> **Exercise data**:
..............................
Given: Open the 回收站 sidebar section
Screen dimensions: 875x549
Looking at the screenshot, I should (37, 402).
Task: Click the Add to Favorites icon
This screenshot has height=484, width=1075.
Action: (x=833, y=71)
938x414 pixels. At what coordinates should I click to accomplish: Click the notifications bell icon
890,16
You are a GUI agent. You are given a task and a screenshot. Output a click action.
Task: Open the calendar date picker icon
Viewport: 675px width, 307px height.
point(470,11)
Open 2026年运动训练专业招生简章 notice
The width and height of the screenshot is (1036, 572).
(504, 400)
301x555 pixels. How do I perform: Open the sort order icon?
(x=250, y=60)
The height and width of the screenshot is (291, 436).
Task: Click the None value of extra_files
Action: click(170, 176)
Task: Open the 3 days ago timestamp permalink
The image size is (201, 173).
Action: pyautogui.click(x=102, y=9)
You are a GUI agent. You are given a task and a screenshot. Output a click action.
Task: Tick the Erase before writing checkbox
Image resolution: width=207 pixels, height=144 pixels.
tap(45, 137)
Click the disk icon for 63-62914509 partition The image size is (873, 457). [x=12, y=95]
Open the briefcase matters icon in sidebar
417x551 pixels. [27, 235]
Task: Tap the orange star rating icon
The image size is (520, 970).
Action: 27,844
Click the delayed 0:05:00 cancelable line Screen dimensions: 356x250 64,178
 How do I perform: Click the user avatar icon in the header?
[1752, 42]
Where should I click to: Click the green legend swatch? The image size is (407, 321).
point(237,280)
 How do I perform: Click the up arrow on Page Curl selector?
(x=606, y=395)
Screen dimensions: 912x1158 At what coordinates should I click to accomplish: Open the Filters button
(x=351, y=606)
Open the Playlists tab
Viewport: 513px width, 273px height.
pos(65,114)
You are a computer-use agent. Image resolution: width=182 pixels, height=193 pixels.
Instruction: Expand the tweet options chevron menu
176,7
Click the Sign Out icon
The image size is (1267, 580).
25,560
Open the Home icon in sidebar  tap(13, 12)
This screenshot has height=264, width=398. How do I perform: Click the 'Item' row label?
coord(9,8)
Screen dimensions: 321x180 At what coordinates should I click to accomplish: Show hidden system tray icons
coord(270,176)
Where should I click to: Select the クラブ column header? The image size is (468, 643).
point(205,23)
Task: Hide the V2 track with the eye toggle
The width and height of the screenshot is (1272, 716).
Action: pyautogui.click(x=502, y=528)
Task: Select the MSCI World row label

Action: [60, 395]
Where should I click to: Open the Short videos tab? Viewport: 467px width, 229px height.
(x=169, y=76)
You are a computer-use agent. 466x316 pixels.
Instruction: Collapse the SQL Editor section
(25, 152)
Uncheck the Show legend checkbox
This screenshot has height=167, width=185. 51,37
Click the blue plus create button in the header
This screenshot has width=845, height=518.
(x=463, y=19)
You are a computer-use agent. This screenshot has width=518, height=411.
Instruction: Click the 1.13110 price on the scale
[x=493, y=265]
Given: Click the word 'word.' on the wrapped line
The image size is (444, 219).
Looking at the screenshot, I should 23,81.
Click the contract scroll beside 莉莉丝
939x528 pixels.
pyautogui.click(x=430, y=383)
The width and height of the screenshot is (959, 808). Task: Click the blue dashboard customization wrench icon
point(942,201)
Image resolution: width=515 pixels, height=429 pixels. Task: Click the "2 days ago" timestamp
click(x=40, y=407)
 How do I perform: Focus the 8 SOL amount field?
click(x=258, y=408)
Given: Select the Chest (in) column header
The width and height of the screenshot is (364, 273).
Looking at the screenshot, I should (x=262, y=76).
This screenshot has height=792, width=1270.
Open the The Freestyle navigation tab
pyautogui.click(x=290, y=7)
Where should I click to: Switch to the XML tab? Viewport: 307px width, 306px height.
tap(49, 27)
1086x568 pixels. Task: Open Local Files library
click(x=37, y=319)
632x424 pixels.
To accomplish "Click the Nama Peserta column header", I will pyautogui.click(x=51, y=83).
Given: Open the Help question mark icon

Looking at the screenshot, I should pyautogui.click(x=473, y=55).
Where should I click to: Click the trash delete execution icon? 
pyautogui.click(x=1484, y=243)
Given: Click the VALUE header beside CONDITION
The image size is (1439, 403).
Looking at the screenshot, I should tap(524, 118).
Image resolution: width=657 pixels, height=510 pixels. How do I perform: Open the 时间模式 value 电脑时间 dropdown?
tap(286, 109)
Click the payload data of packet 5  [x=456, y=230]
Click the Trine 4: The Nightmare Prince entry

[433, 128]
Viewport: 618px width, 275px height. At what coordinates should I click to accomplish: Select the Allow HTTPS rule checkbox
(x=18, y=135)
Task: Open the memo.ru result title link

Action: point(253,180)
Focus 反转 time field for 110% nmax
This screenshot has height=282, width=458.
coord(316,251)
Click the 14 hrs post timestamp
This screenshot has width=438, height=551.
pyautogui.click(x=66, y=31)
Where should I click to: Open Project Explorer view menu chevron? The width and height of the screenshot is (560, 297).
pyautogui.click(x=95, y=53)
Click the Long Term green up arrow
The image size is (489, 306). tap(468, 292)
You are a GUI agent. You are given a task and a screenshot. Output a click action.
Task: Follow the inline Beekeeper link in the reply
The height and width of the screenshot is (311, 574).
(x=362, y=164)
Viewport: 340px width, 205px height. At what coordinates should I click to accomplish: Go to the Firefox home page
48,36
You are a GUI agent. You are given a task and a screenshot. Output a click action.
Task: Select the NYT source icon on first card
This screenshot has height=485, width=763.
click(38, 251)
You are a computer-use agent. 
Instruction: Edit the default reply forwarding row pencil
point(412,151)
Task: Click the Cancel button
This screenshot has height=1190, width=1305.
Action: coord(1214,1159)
..............................
> **Task requirements**:
Lines from the start of the material above through the line containing "Task: Open the calendar date picker icon" are to be duplicated exactly, and only those.

> **Solution to this problem**:
Given: Open the 回收站 sidebar section
Screen dimensions: 875x549
Looking at the screenshot, I should (37, 402).
Task: Click the Add to Favorites icon
This screenshot has height=484, width=1075.
Action: (x=833, y=71)
938x414 pixels. At what coordinates should I click to accomplish: Click the notifications bell icon
890,16
You are a GUI agent. You are given a task and a screenshot. Output a click action.
Task: Open the calendar date picker icon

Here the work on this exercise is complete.